Photo via Corbin Burnes/Twitter
Corbin Burnes
Corbin Burnes
If someone had polled Brewers fans following the 2019 season and asked them which pitcher from that squad was most likely to win a Cy Young Award someday, they probably would have gotten an array of responses. Brandon Woodruff’s name likely would have come up often, and Josh Hader and Zach Davies may also have received some support. Only the most optimistic of fans would have chosen Corbin Burnes, but his incredible career turnaround might take that next step this week.
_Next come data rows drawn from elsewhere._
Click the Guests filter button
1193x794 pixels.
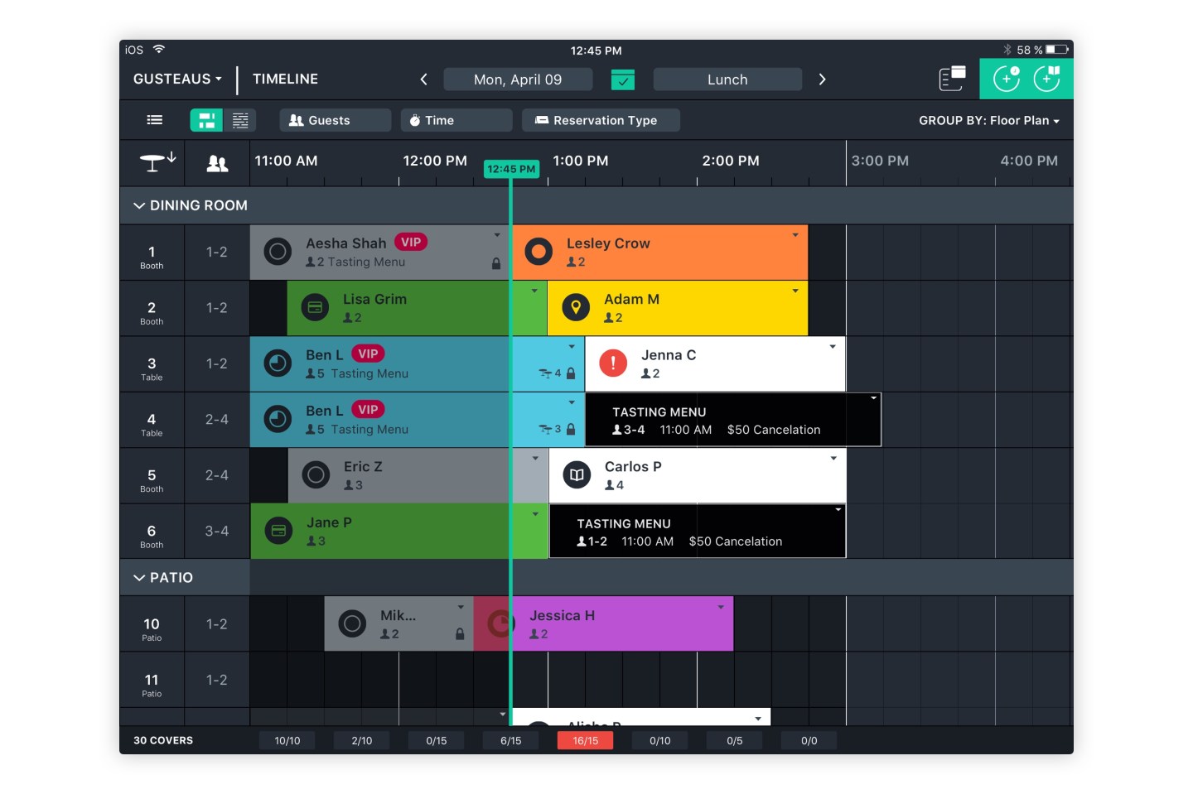[x=334, y=120]
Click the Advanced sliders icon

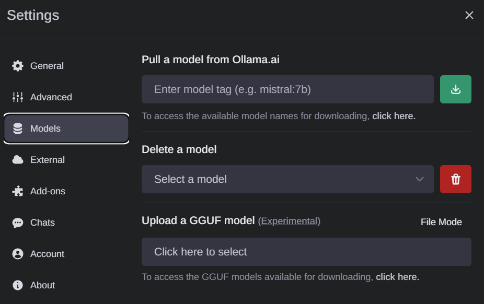(18, 97)
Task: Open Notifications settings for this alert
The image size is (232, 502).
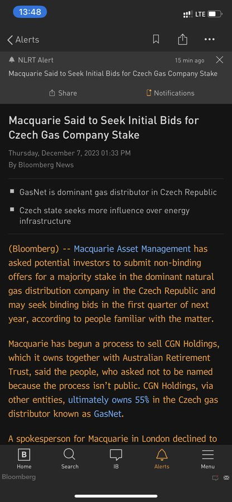Action: pyautogui.click(x=170, y=93)
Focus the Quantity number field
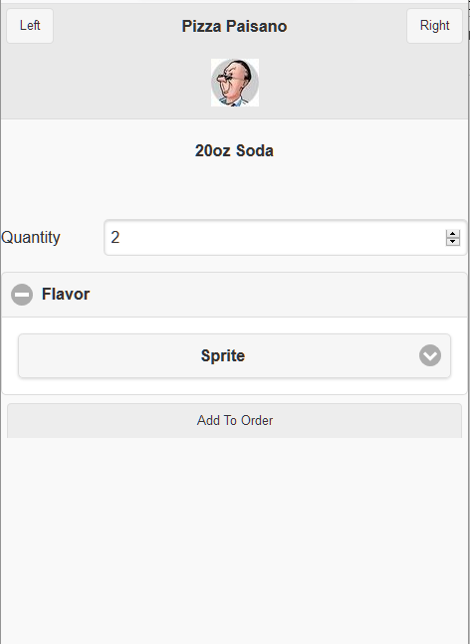Viewport: 470px width, 644px height. tap(286, 237)
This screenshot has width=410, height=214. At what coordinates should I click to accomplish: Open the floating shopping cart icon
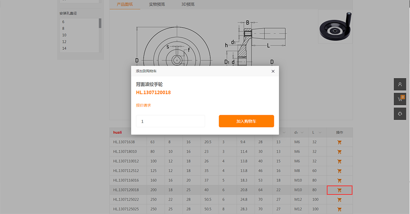pos(400,99)
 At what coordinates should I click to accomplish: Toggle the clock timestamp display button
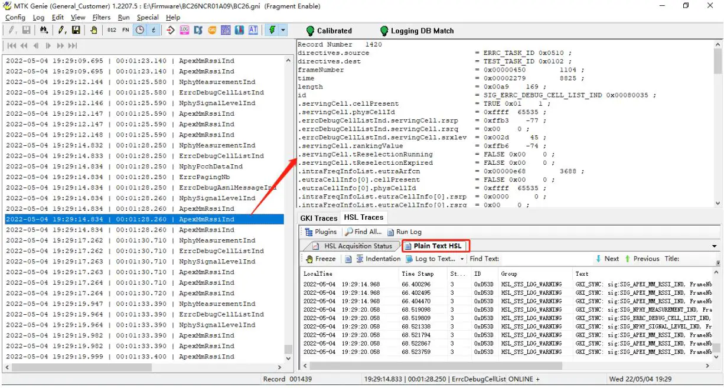point(140,30)
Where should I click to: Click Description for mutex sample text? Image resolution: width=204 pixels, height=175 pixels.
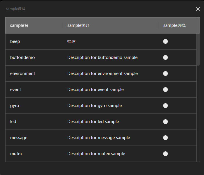click(96, 154)
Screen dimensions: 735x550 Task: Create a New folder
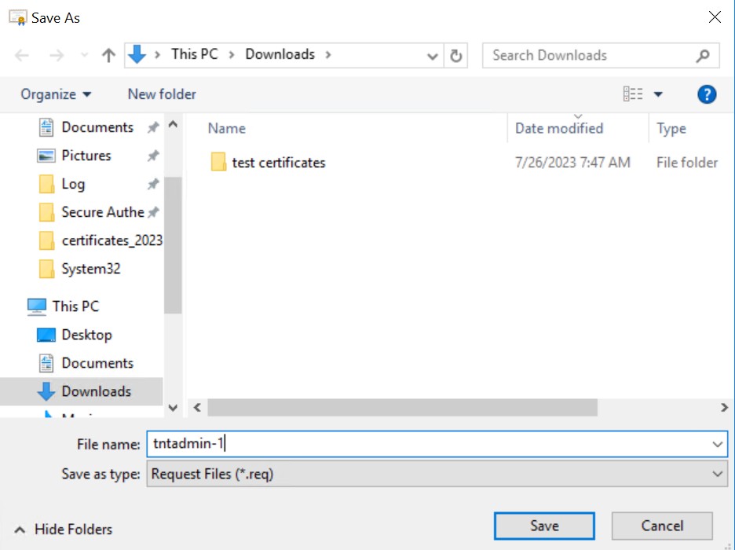pyautogui.click(x=162, y=94)
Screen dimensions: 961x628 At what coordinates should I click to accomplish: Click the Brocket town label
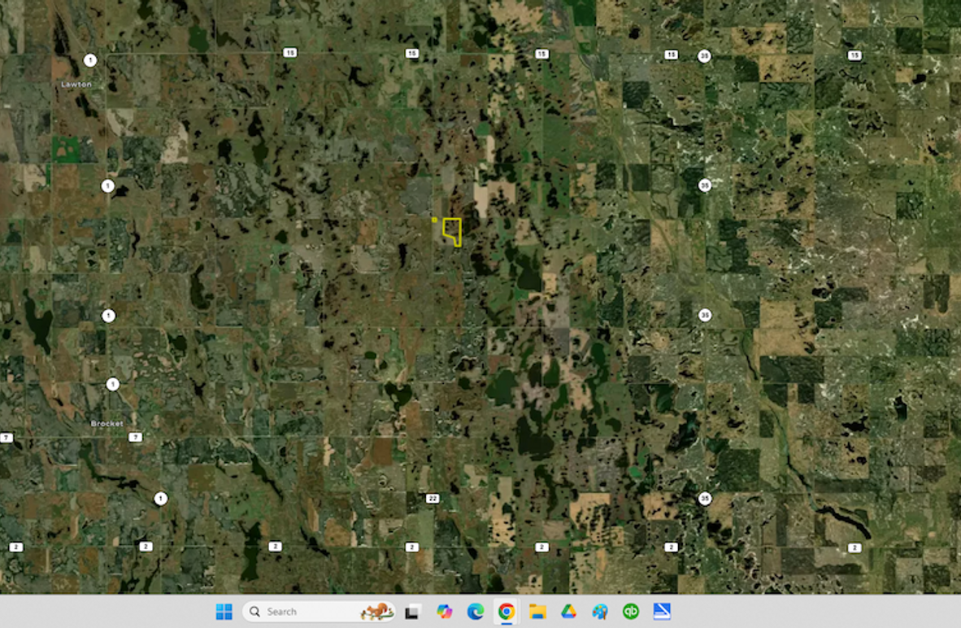click(x=107, y=422)
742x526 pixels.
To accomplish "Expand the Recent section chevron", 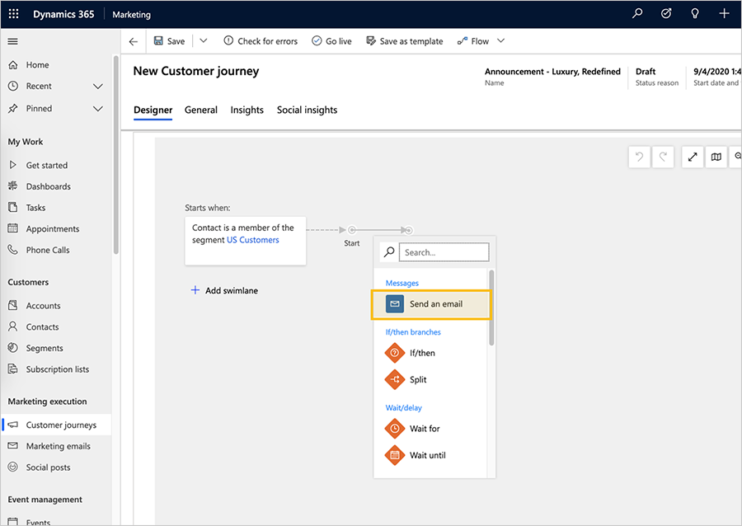I will [98, 86].
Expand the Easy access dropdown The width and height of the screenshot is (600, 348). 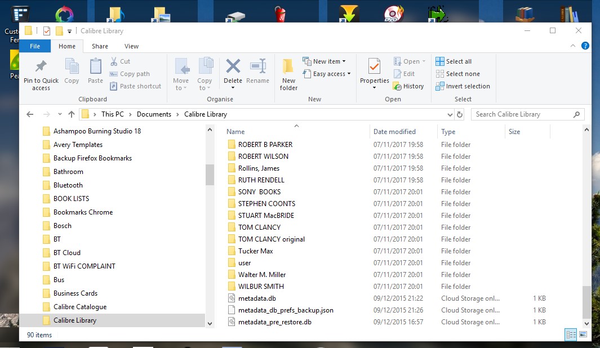tap(328, 74)
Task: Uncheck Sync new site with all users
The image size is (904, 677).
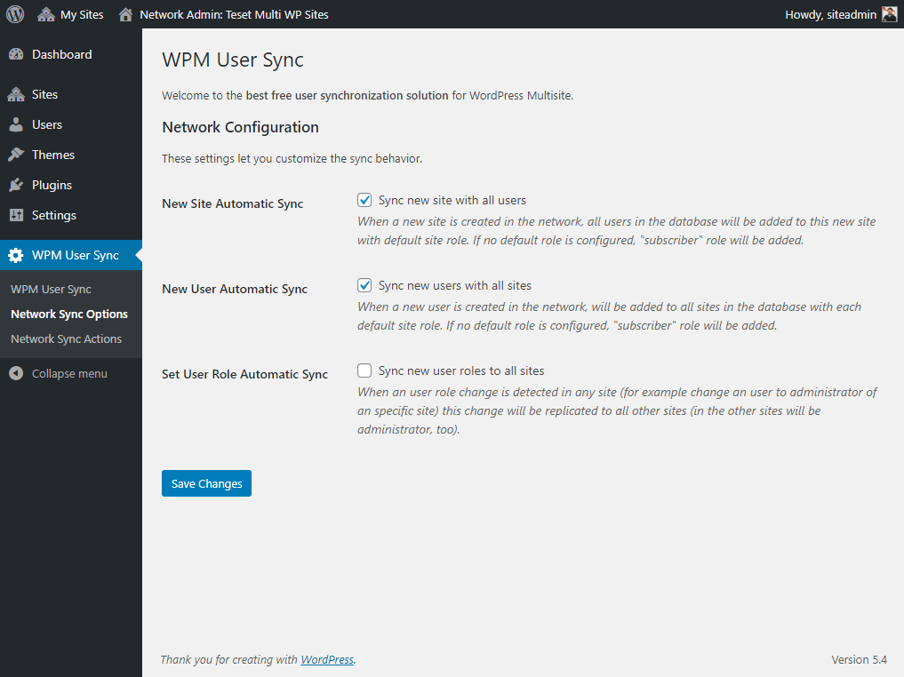Action: pyautogui.click(x=364, y=200)
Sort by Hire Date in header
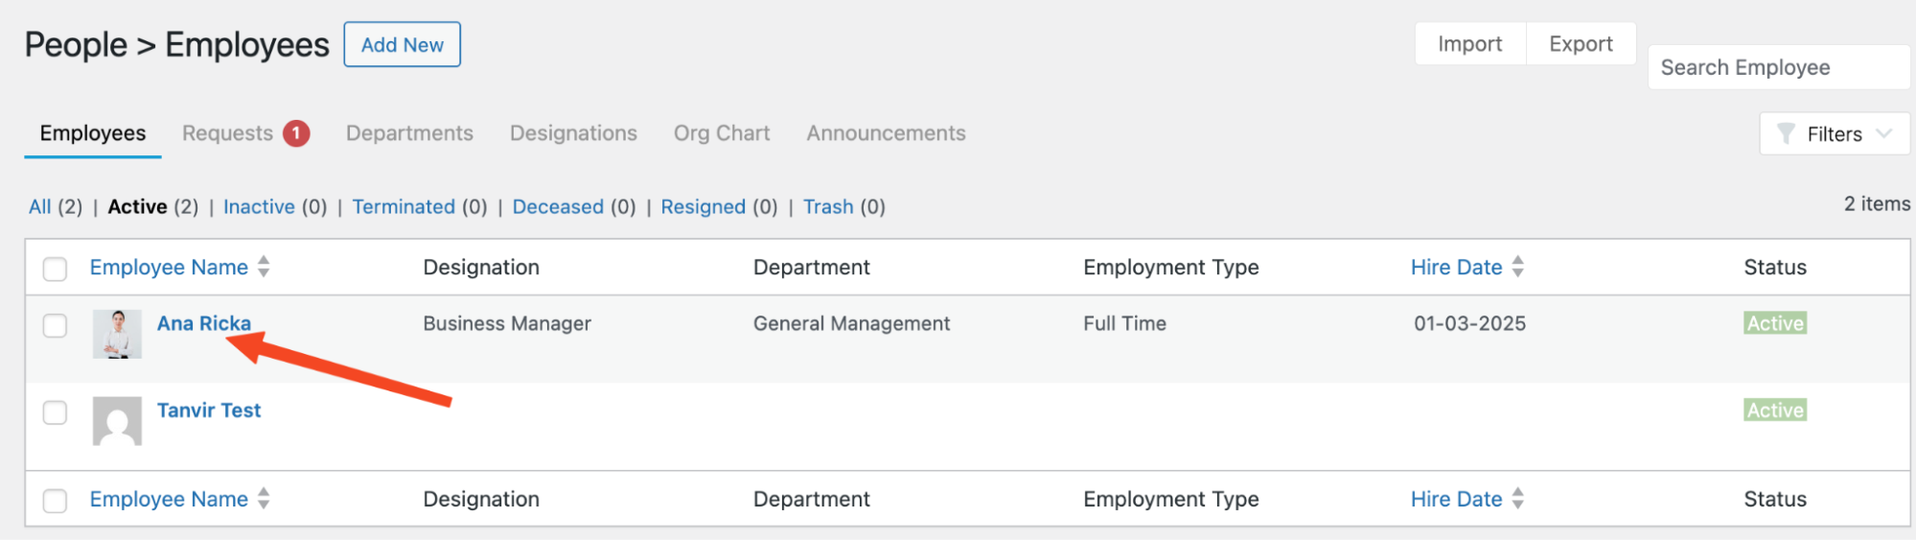Viewport: 1916px width, 541px height. 1456,268
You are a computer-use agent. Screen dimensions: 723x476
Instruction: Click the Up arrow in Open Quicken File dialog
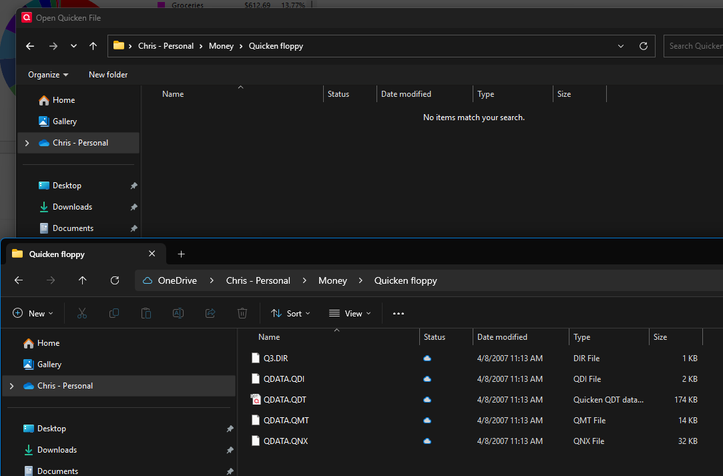click(x=93, y=46)
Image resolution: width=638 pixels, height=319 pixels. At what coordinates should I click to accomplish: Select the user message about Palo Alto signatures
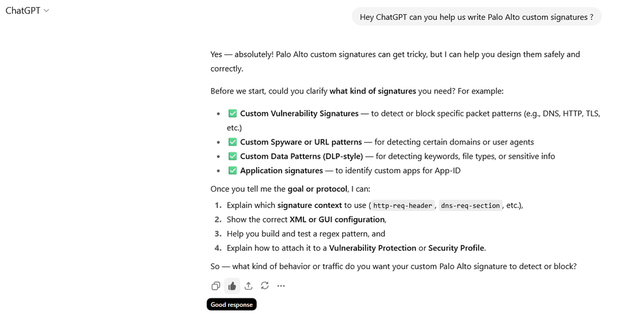[476, 17]
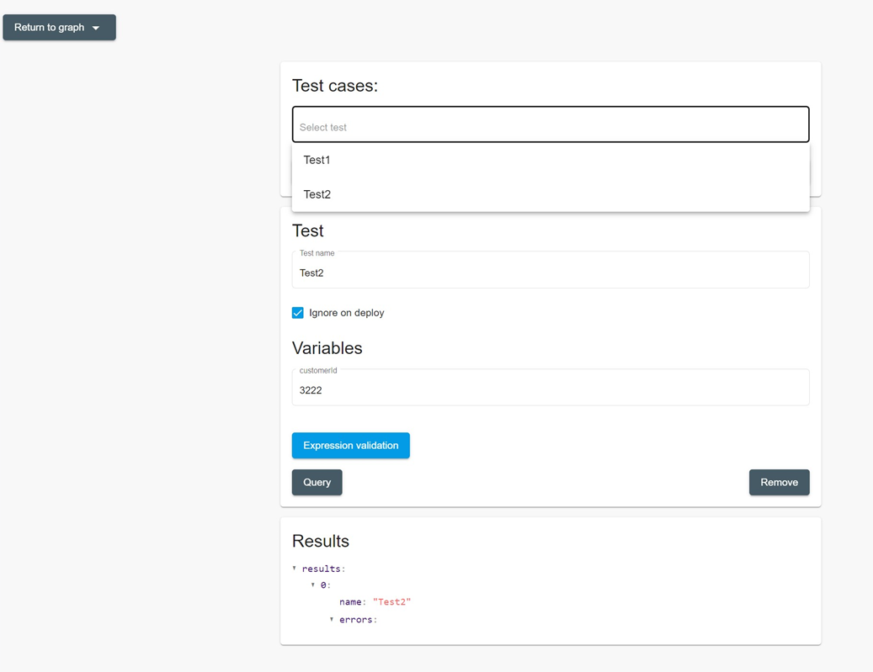The height and width of the screenshot is (672, 873).
Task: Click the errors key label
Action: point(355,620)
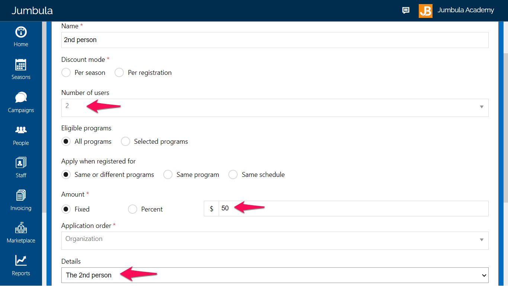Open the People group icon

(21, 130)
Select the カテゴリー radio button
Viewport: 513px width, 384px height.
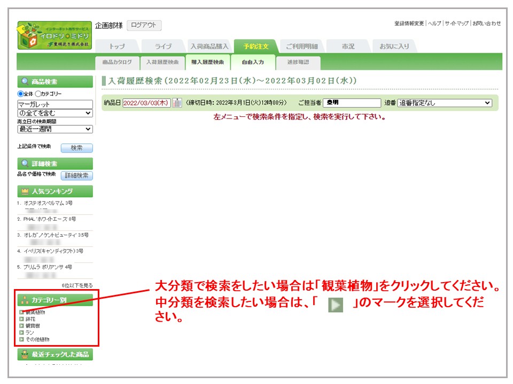(x=38, y=94)
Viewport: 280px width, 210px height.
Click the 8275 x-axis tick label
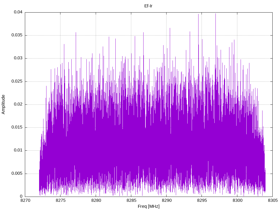tap(60, 200)
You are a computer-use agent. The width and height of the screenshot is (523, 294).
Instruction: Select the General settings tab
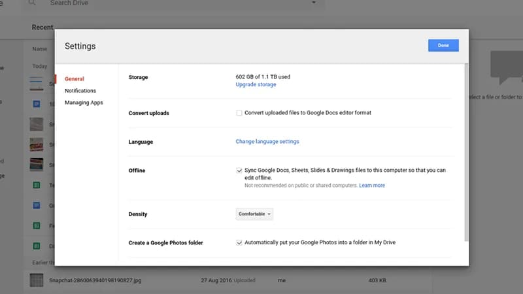point(74,79)
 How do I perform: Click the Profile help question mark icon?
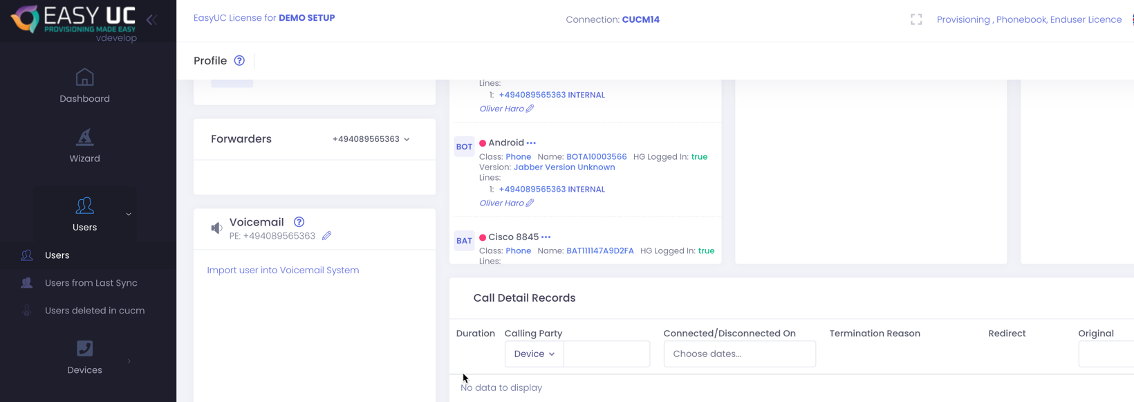click(239, 61)
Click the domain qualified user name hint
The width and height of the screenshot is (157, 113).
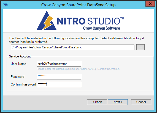pyautogui.click(x=78, y=69)
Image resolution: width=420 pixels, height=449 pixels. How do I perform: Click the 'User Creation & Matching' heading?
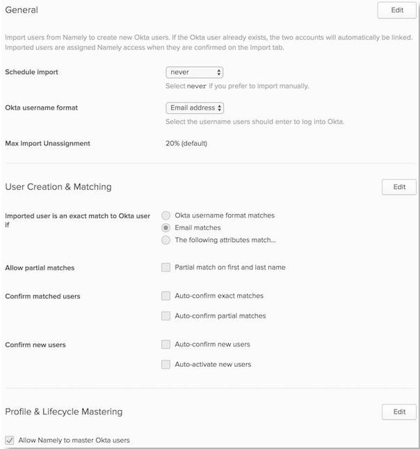point(58,187)
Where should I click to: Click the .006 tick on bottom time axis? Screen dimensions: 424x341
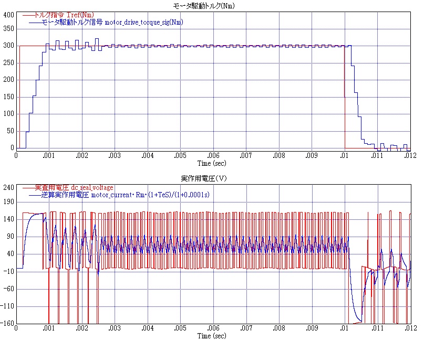tap(213, 327)

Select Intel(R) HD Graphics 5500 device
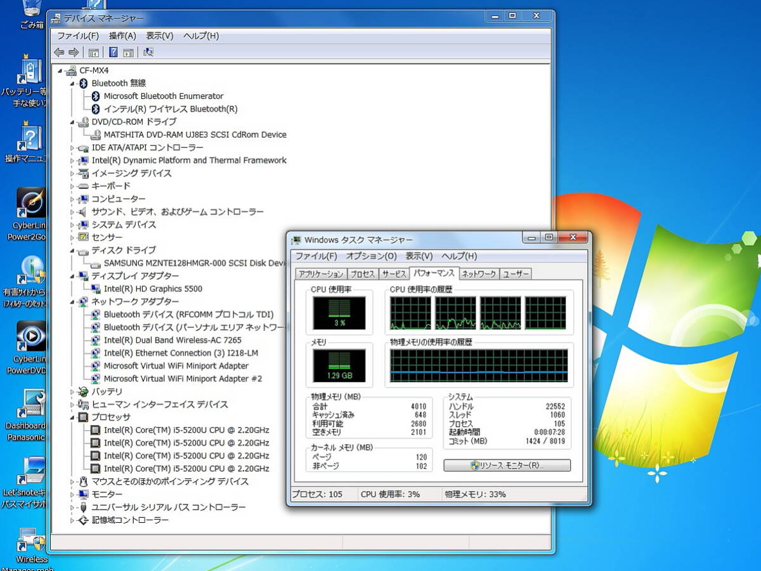point(153,289)
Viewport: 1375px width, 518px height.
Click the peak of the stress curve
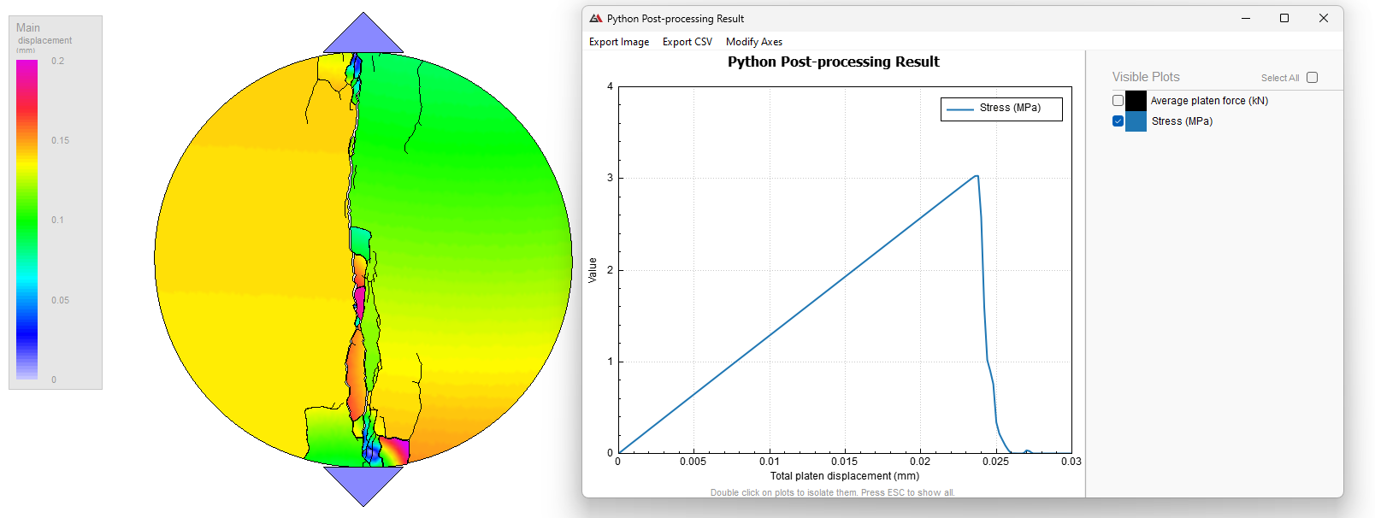tap(977, 176)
By any measure, Burnes’ 2019 season was a disaster. He threw just over 900 pitches at the MLB level but a fair number of them landed him in trouble: He allowed 17 home runs in just 49 innings pitched, logging an 8.82 ERA. There was some bad luck in there, but not enough to explain it away. Baseball Savant (which collects MLB’s Statcast data) ranked Burnes among MLB’s worst performing pitchers when it came to avoiding solid contact (11.7% of the balls in play against him were “barrels”), expected slugging percentage against (.508) and expected ERA (5.94).
Looking at that 2019 season with the benefit of 2021’s context, however, another number stands out: Just 0.9% of the pitches Burnes threw during that challenging campaign were classified as cutters, and it’s possible a few of those were labeled that way by mistake. This year Burnes threw that pitch 52.3% of the time, and he might be about to ride it to a Cy Young Award.
Burnes’ sharp turn to stardom after an offseason at the Brewers’ pitch lab has been well documented, even if the specific steps that caused his breakout remain unknown. There are certainly other examples around the sport of pitchers who reinvented themselves and changed the trajectories of their careers, but Burnes might be the most extreme case: He now throws a cutter, a virtual non-entity in his arsenal two seasons ago, more often than any other starting pitcher in baseball.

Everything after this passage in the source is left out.